__Task to complete__
In the text below about the ‘Gamut’ dance work, repeat word for word the stretch from "Created by RDT" through "McLain, Jeff Zhang)".

__Selected text__
====================
The other work is ‘Gamut,’ a work that, in effect, is always a world premiere each time it’s performed. For those participating in the ‘8 Seconds of Fame’ project, this will be a good example of what modern dance can achieve with a potentially infinite set of possibilities.
Created by RDT dancers, the work is predicated on Cunningham’s idea of collecting a ‘gamut’ of movements and materials that conceivably can be placed in a composition. However, Smith emphasizes that the work is not a purely chance or improvisational work. Instead, the work is structured more like a game where the rules ultimately permit elements of chance or indeterminacy. (PHOTO: ‘Karyo,’ choreographed by Susan McLain, Jeff Zhang)
Each of the seven dancers is given the opportunity to develop a section of movement where it can be precisely dictated or it can give the dancer a specific set of actions or movements that could be performed for that section. The real fun comes in the music where performers will click an iPod button and the music will randomly be shuffled to a chance target. It could be of any musical style or it could even be street, machine, or routine sounds. ‘The work is different each time it is performed,’ Smith adds.
Even despite the forecasts for hot weather, the dancers look forward to a major outdoor venue such as the Utah Arts Festival. ‘Performing at an outdoor festival provides the dancer with an expansive, flowing feeling,’ Sarah Donohue explains. ‘I love looking out to the crowd, the mountains, the sky, the setting sun. That setting sun can present some challenges, as it can drop down to eye level, making the dancers tap into their kinesthetic senses a bit more.’
====================
__Items__
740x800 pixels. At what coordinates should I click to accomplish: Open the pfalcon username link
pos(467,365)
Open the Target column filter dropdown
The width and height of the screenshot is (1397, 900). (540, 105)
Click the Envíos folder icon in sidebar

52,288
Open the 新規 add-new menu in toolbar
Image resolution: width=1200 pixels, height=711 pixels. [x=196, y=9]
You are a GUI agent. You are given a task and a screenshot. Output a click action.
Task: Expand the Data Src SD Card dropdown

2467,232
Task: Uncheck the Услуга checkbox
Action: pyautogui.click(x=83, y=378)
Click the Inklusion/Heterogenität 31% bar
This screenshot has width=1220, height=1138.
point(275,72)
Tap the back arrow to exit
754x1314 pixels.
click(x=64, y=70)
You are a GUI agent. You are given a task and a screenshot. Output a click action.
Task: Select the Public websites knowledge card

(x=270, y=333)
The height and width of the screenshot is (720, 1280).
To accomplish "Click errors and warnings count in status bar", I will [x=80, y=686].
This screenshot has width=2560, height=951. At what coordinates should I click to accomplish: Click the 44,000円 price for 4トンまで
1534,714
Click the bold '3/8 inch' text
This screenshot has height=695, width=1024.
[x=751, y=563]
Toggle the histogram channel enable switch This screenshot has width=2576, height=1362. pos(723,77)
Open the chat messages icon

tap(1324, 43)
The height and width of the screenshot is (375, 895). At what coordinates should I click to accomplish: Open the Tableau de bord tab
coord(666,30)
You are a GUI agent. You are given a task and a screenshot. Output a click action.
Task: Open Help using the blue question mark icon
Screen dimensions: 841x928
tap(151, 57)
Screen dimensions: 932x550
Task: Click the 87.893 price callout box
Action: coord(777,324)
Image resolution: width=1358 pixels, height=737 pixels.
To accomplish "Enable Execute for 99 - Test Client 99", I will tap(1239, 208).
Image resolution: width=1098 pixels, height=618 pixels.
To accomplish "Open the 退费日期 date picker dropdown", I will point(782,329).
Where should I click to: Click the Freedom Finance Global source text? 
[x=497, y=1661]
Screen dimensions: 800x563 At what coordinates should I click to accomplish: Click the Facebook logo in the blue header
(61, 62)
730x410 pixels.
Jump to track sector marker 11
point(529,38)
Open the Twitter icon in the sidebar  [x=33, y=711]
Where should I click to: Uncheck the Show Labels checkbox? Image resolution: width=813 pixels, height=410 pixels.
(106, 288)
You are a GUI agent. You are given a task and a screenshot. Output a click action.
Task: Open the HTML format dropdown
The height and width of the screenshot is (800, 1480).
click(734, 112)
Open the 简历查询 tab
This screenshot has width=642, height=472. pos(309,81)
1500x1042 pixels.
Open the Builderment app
====================
__Response for this exercise__
Created by RDT dancers, the work is predicated on Cunningham’s idea of collecting a ‘gamut’ of movements and materials that conceivably can be placed in a composition. However, Smith emphasizes that the work is not a purely chance or improvisational work. Instead, the work is structured more like a game where the rules ultimately permit elements of chance or indeterminacy. (PHOTO: ‘Karyo,’ choreographed by Susan McLain, Jeff Zhang)